To stay on the cutting edge of environmental, social and governance integration, institutional investors have to expand their focus beyond the factors that are material to a company’s operations today and look ahead at what’s around the corner.

According to a report by the World Economic Forum, this is becoming an integral part of investors’ analysis. “To win in the coming decade, investors and companies must equip themselves with forward‑looking and proactive approaches to materiality,” it noted.

Many investors are already developing these capabilities, preparing them for the added challenge of dynamic materiality, the report said. As ESG increases in relevance, institutional investors are bringing strategies in-house and completing their own analysis of which issues are material to a company rather than using third parties. As well, ESG analysis is becoming part of the average portfolio manager’s tasks, rather than a specialized research area.

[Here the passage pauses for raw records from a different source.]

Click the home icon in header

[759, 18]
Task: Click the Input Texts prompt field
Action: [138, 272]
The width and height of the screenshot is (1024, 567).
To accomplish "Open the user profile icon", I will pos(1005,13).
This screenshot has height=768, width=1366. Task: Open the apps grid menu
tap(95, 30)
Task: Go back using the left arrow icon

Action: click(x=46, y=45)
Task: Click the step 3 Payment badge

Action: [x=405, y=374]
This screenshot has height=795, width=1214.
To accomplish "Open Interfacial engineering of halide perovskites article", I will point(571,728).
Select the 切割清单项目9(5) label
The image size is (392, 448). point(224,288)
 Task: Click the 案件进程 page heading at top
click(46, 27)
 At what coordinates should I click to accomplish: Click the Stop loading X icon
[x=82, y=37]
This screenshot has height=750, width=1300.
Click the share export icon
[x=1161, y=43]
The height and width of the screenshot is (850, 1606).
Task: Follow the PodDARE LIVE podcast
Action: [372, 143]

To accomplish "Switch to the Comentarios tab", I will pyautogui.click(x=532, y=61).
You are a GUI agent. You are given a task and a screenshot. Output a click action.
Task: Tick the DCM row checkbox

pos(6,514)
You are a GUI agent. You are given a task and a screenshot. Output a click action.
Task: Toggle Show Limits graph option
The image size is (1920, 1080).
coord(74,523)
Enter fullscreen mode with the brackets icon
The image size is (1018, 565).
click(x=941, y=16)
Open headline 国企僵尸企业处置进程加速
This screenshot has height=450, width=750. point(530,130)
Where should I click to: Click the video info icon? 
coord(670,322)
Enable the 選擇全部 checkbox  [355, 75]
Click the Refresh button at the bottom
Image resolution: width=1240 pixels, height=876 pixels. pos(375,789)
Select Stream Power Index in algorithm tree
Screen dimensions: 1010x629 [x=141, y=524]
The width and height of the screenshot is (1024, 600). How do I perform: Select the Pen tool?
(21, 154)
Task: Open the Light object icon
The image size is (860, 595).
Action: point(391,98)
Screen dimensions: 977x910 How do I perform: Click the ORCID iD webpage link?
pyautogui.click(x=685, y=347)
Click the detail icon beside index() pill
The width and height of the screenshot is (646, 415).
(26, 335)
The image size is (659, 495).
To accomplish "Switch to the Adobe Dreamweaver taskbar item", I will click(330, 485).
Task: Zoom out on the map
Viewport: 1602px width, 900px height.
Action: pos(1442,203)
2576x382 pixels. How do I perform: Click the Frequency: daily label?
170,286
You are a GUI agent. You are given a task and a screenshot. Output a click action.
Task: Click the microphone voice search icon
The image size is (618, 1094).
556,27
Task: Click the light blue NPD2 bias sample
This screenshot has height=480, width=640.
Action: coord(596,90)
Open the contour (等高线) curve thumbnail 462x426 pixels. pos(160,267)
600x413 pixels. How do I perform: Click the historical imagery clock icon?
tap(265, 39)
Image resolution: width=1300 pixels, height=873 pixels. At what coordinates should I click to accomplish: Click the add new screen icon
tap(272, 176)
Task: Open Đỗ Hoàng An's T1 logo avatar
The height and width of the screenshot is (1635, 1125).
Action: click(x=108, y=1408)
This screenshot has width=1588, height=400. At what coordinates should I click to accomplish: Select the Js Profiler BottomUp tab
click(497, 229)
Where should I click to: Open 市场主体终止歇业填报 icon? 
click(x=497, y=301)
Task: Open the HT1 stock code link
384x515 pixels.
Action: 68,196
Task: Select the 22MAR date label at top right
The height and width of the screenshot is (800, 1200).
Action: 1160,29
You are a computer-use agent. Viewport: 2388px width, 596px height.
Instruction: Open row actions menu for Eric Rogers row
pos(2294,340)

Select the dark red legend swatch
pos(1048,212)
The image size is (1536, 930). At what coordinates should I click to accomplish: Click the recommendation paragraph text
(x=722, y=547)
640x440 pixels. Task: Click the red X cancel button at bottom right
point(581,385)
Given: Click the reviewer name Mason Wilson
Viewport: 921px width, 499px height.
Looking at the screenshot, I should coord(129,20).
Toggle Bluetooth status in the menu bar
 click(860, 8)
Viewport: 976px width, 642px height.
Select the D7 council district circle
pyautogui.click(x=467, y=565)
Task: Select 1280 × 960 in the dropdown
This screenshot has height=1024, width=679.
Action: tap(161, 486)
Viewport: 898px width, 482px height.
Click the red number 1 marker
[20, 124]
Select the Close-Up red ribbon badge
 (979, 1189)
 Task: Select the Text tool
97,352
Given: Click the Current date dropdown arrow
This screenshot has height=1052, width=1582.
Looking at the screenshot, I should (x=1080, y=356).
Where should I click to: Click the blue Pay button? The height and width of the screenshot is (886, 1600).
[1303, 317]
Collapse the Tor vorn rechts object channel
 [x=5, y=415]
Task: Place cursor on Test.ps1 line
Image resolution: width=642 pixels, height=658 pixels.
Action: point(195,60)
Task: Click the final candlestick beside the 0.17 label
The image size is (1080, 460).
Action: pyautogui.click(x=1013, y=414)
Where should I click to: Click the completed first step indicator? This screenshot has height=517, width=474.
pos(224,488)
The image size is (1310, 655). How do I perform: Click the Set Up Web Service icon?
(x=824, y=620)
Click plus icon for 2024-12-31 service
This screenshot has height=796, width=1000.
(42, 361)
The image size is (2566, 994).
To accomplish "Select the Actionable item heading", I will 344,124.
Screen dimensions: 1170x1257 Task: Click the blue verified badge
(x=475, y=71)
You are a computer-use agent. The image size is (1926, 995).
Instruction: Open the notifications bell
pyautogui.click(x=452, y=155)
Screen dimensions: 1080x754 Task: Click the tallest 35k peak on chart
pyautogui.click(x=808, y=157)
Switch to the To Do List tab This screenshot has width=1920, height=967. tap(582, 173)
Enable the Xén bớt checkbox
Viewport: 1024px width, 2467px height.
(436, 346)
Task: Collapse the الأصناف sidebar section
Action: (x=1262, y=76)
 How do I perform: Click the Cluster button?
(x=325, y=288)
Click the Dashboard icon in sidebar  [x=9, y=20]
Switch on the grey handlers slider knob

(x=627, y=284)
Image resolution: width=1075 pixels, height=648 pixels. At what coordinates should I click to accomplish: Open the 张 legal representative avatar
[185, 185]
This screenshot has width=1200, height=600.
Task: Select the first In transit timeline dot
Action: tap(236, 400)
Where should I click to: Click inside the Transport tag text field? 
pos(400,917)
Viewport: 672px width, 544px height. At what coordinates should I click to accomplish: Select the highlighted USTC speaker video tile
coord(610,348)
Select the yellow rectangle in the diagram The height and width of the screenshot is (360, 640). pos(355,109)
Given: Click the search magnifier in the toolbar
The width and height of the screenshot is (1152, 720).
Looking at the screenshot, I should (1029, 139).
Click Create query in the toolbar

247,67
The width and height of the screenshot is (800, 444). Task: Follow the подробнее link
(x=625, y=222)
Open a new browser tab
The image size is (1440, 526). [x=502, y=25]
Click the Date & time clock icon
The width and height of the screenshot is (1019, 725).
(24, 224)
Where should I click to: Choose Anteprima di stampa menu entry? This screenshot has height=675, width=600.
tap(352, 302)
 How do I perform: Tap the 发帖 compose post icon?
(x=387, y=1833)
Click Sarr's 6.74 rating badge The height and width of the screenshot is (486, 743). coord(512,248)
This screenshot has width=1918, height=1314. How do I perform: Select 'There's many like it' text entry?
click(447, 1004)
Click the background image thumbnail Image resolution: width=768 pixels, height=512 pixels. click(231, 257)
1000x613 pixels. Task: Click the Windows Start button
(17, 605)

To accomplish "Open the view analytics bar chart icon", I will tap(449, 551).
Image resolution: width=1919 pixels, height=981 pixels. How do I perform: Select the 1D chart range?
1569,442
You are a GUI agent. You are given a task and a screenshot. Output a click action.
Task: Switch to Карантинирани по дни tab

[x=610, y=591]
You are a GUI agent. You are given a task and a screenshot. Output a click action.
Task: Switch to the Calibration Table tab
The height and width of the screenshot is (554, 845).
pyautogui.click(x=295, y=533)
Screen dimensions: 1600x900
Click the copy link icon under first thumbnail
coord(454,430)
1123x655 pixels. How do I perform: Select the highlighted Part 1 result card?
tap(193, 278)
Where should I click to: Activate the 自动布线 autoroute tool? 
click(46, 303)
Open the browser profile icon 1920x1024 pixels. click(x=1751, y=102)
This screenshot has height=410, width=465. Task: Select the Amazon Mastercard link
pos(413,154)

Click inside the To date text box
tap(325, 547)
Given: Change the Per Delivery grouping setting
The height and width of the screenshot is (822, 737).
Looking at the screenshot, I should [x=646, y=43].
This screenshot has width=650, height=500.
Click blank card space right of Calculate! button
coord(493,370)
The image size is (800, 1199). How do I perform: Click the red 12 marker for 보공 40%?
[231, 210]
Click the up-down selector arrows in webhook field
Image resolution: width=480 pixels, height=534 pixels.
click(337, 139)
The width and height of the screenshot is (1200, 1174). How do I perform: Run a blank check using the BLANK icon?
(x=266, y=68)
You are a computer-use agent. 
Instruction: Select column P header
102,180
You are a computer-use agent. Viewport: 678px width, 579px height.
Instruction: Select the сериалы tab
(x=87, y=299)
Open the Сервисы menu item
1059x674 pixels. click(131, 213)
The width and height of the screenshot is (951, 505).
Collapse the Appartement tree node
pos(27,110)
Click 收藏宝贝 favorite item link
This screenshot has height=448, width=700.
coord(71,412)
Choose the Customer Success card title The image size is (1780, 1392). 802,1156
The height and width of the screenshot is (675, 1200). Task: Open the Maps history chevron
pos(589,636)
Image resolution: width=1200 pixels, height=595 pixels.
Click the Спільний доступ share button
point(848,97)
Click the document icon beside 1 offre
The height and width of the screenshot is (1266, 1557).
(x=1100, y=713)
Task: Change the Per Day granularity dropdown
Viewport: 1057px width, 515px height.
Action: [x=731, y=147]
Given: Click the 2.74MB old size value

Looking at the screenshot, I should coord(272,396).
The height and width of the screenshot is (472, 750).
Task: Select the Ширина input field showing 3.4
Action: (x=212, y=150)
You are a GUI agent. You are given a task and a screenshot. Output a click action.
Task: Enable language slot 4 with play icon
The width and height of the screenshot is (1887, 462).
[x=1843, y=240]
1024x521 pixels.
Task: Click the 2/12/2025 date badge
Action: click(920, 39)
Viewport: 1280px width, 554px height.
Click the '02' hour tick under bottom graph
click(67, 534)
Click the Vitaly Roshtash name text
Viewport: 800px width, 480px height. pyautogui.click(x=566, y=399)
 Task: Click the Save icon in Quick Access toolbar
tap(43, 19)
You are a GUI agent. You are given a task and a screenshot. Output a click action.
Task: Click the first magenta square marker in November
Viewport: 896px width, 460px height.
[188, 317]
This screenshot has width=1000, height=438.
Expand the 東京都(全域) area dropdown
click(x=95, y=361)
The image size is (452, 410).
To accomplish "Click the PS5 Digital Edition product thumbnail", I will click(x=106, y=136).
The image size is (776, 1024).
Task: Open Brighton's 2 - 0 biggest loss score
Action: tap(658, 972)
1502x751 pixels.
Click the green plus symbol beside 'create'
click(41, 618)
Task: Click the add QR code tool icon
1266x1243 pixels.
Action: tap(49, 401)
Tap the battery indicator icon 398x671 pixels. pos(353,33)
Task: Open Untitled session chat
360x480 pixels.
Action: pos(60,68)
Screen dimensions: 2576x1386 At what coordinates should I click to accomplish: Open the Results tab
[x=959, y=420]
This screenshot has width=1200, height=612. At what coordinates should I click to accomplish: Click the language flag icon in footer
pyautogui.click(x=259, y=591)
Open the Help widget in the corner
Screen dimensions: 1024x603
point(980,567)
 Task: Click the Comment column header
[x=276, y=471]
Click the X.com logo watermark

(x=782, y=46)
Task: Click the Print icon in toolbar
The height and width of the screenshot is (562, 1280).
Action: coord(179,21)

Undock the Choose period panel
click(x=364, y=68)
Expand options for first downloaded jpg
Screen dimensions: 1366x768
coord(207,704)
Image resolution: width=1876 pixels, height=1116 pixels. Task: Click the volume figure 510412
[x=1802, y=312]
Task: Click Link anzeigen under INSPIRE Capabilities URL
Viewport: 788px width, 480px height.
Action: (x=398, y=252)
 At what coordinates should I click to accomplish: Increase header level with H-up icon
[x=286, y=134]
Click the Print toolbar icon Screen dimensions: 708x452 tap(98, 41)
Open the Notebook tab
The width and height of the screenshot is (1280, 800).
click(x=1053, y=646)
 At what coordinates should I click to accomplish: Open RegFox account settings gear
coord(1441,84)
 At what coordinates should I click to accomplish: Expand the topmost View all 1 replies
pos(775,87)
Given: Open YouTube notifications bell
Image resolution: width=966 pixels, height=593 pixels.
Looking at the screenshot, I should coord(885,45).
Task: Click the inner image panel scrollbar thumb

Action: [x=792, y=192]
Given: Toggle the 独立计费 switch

Read: Institutional investors increasingly see ESG as source of alpha: survey

In addition, the report noted companies are being increasingly pressured to provide unprecedented levels of transparency around the rate at which new factors become material to them. The#MeToo movement is a prime example of how an issue that went largely ignored was suddenly thrust into the limelight.

“In a hyperconnected world, one in which information can be disseminated widely and immediately, movements such as #MeToo can emerge and achieve scale rapidly, creating legal, branding, recruiting, retention and other challenges for any company whose policies against harassment and discrimination are inadequate,” the report said.

While many companies are initiating plans to improve performance based on relevant sustainability factors, the next logical step is to begin initiatives based on which factors are likely to become material down the line.

Read: Where should institutional investors target engagement in 2020?

But identifying the most important forward-looking factors will be a challenge for companies and investors alike, noted the report. First, stakeholders have to examine the environmental and social impacts of corporate practices. Three key elements are making those impacts more important — emerging scientific evidence around ESG issues like air pollution or single-use plastics; better and broader data around these issues; and the massive speed with which information can now circulate.

However, widespread knowledge of a positive or negative externality doesn’t automatically mean it translates into a material issue for a company, said the report. “The second stage in the process, when evidence triggers materiality — sometimes in a matter of days — comes when stakeholders (including, sometimes, shareholders) apply evidence in a way that causes a significant change in societal expectations. In recent years, the ability of stakeholders to use evidence to affect business value has been growing.”

Non-government organizations and other activists have become more powerful influencers, while policy-makers are reacting to that pressure, as well as mounting evidence. In addition, consumer sentiment can shift rapidly in today’s environment. In light of all of this, the report said investors must also examine the responsiveness of key decision-makers within companies.